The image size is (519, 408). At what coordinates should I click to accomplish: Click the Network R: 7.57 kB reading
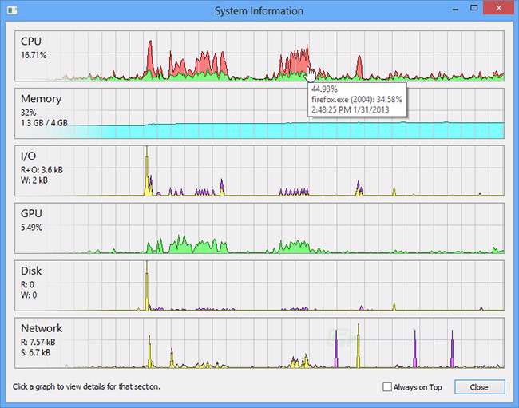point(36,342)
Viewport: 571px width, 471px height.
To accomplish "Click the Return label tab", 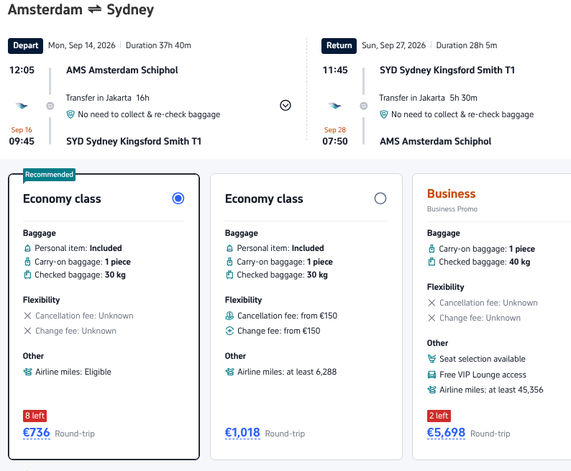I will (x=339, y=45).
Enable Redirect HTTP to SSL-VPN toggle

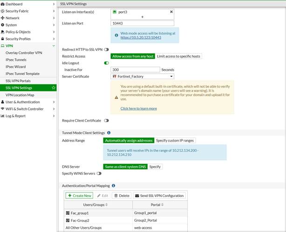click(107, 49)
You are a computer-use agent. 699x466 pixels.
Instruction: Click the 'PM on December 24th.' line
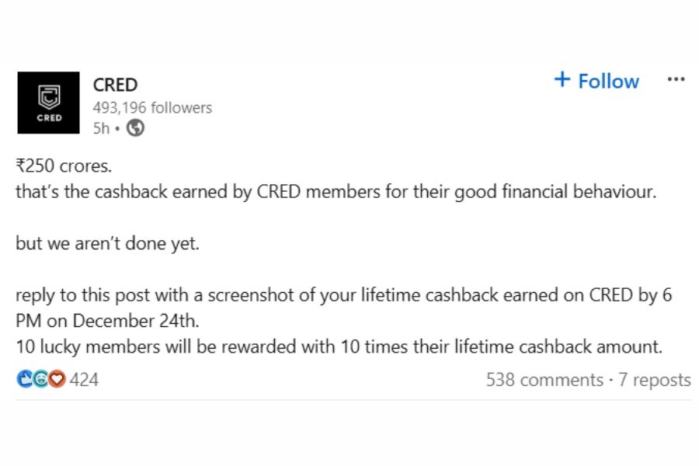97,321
---
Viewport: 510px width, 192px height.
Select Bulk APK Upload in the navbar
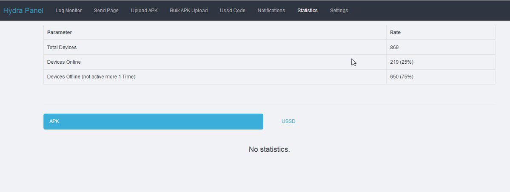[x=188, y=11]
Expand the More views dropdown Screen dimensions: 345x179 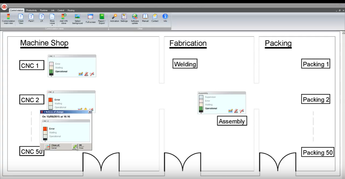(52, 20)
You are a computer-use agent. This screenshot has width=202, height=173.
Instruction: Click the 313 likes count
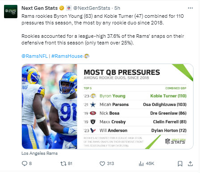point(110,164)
...
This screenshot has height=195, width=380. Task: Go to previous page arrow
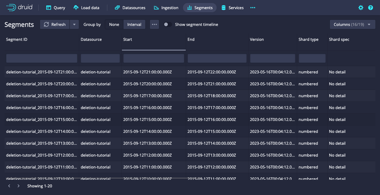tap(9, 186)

Activity => From the entries, copy every line in which the string "Viewport" can be found.

Output below =>
Viewport: 571px width, 471px height.
Viewport: 510px width, 192px height.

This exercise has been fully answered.